Design theory has previously studied the practices of architects, industrial designers and  engineers. Designer-makers, designers who work independently, designing and making objects with close attention to tools and materials, have not been similarly studied.  A renewed interest in craft and making, in part catalysed by new computational and digital fabrication tools at designer’s disposal, strengthens the case for studying successful design-through-making processes. An analogy between rules transforming shapes and tools transforming material provided the initial indication that concepts from shape grammar could be aligned with making processes, to potentially support creative making and deliver new theoretical and applied knowledge for both spheres.

The first part of the thesis by Lynne Maclachlan examines shape grammar theory as a method of modelling designer-maker creative episodes, to inform designer practice. Evidence was gathered from interviews with designer-makers, observations from a design process carried out by the author and other literature on designer-makers. This evidence was analysed in the context of shape grammar and established creativity literature in order to seek formal descriptions of creative episodes. It was found that designer-makers used tools to define personal and shared design worlds and focused on and undertook specific activities relating to tools which have been classified; tool selection, tool combination and tool transformation, all of which have creative potential.

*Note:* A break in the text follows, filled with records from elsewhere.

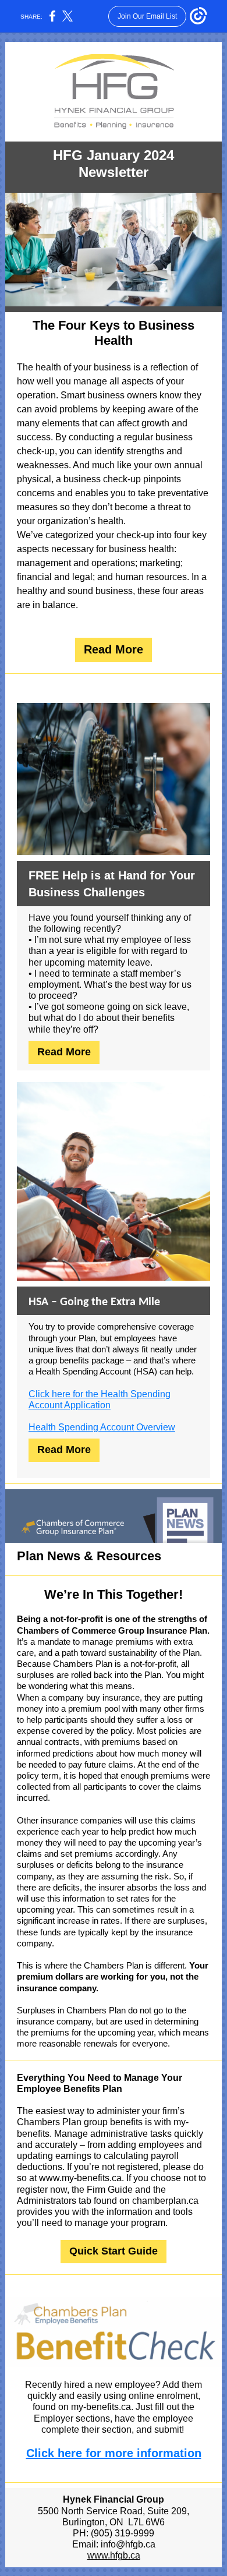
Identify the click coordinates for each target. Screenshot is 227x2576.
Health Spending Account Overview (102, 1427)
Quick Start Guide (113, 2251)
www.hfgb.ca (113, 2555)
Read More (113, 649)
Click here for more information (113, 2453)
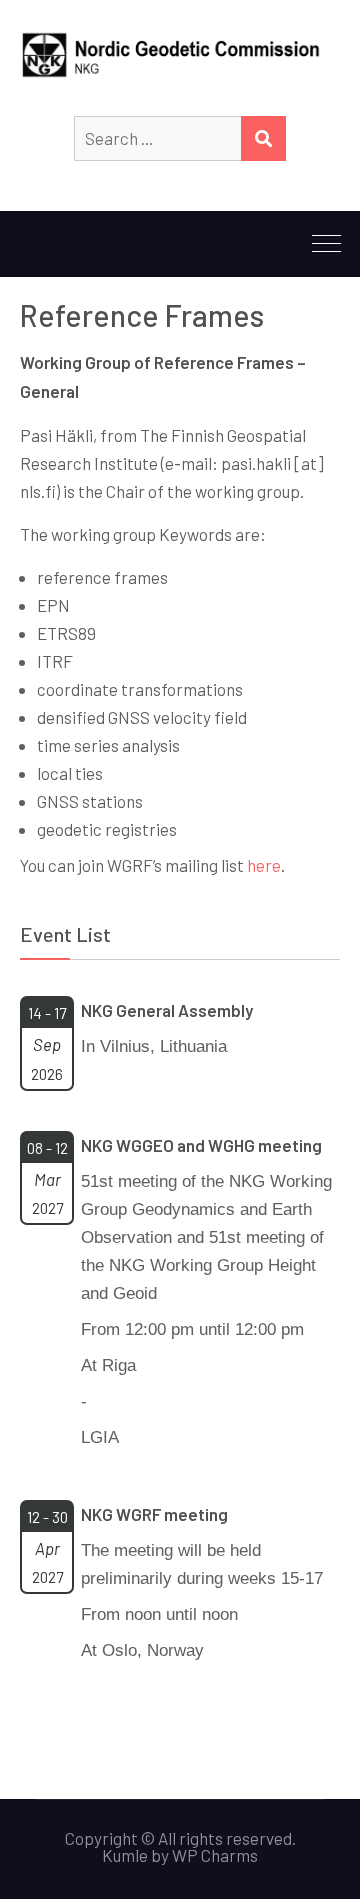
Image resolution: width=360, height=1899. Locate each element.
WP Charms (215, 1855)
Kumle (125, 1855)
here (264, 865)
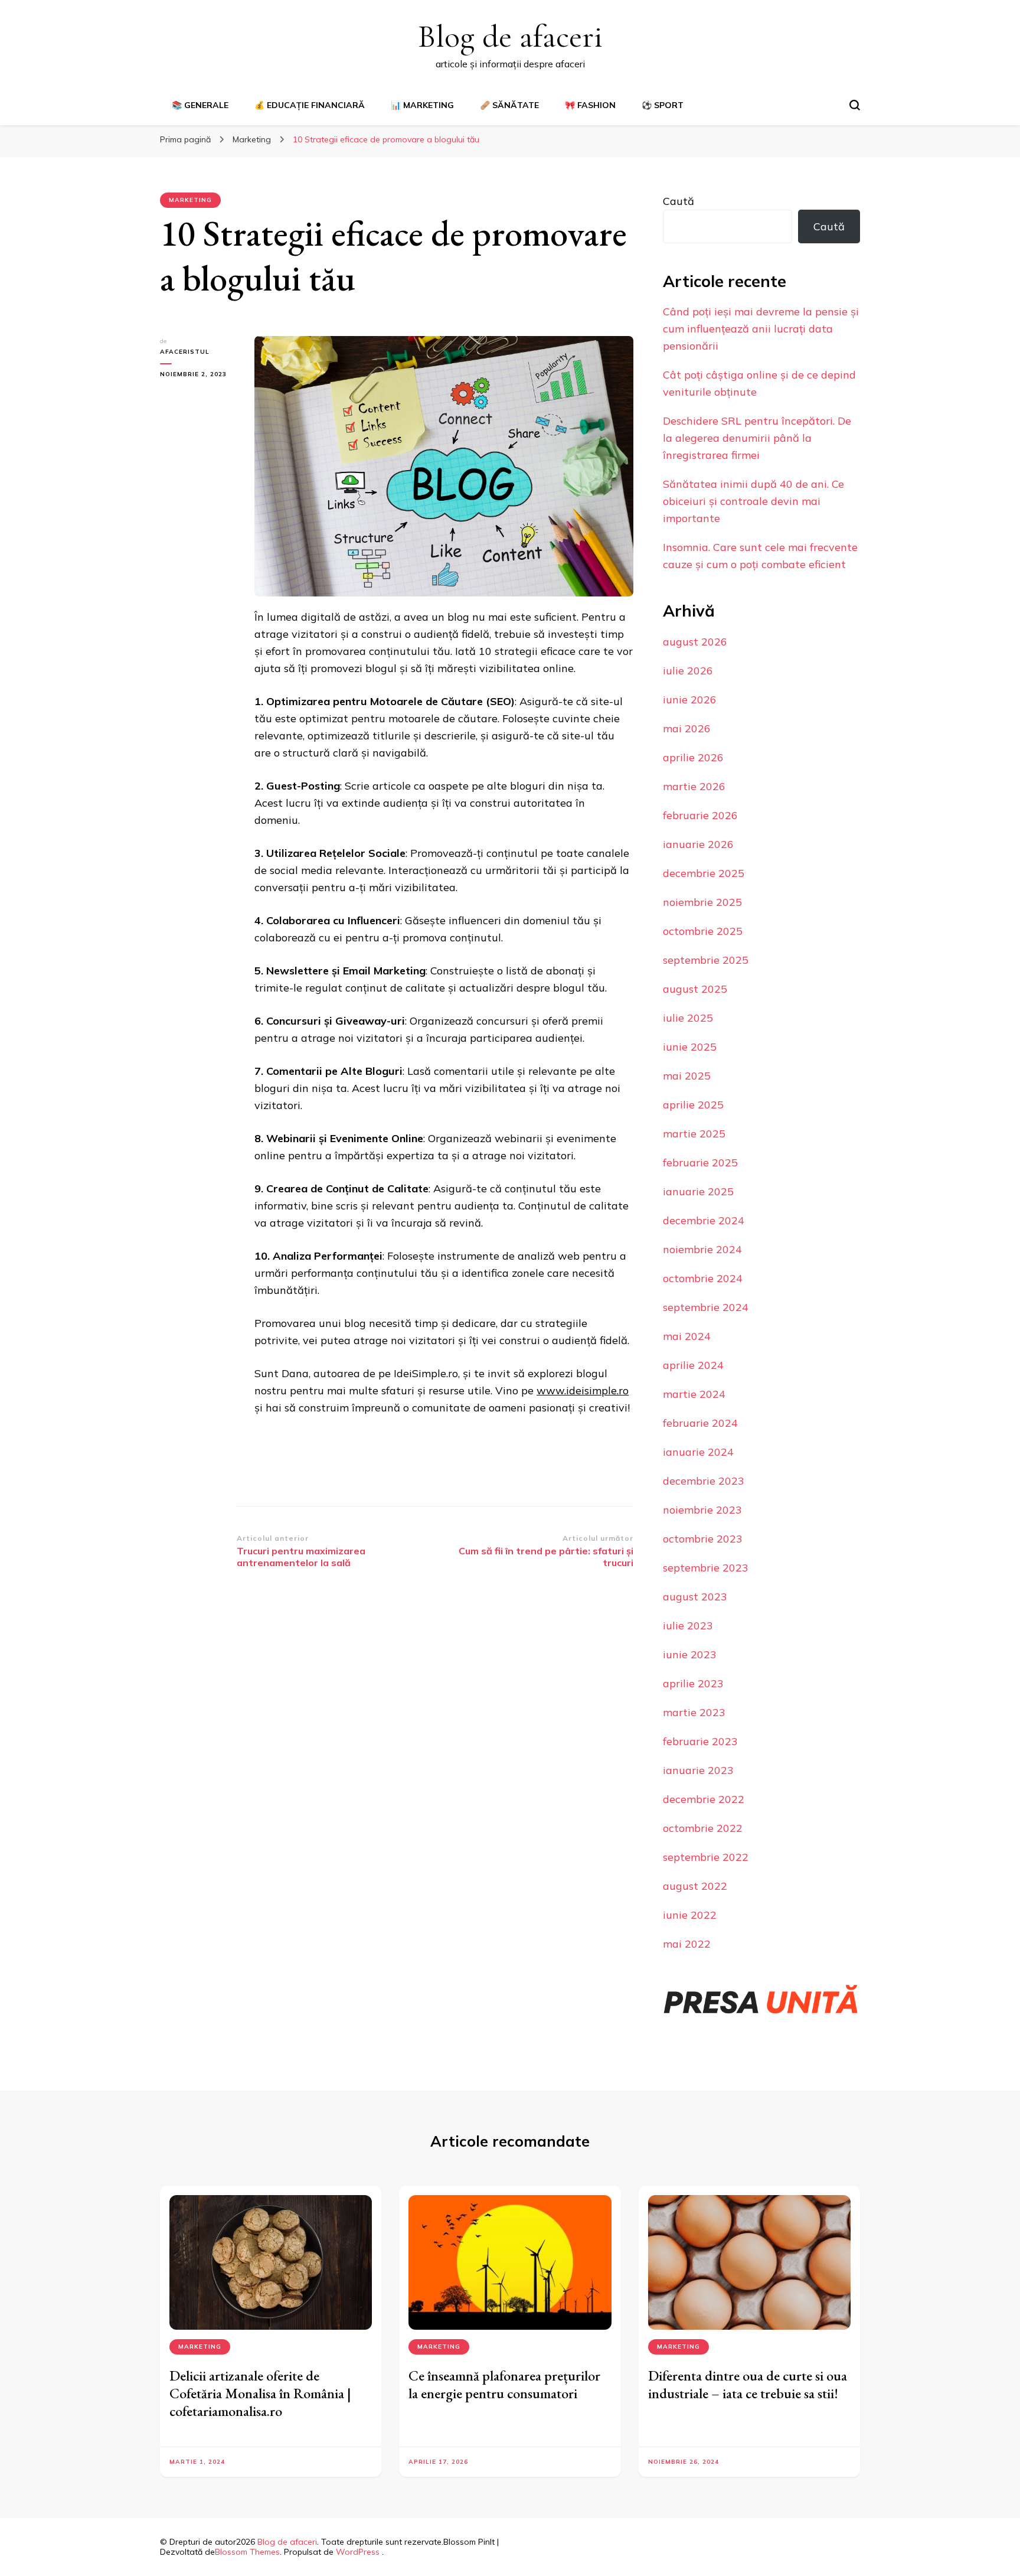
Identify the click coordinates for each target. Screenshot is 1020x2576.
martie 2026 (694, 786)
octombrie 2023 (703, 1538)
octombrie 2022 (703, 1828)
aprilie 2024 (693, 1365)
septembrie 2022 (705, 1857)
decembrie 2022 (703, 1799)
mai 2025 (687, 1075)
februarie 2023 (700, 1741)
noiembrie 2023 (702, 1510)
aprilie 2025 (693, 1104)
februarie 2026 (700, 815)
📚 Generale (200, 105)
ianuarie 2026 (698, 844)
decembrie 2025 (703, 873)
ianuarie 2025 (698, 1191)
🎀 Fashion (590, 105)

Tool transformation was found to have further scope for definition and it was found that designers can perform parametric, functional and reformatting transformations on tools to produce new and useful design outcomes.  Shape grammar schemas were found to provide useful descriptors for the operations performed by designer-makers on tools.  The second part of the thesis inquires if shape grammar as a design method can support creative computational making, by specifically exploring the use of shape grammar weights, a way of modelling material properties alongside shape operations, as a tool for generating designs for multi-material 3D printing. A number of design reasoning and computational making experiments were carried out and the process and results reported and considered.

The outcome is a range of specified weights systems and a general schema for defining and using weights as tool for managing material properties for multi-material 3D printing that can be used and transformed by computational makers. The general weights schema also extends previous theoretical definitions of shape grammar weights. This part of the thesis also demonstrated the importance of tool development and transformation as a basis for creative episodes in design-through-making processes.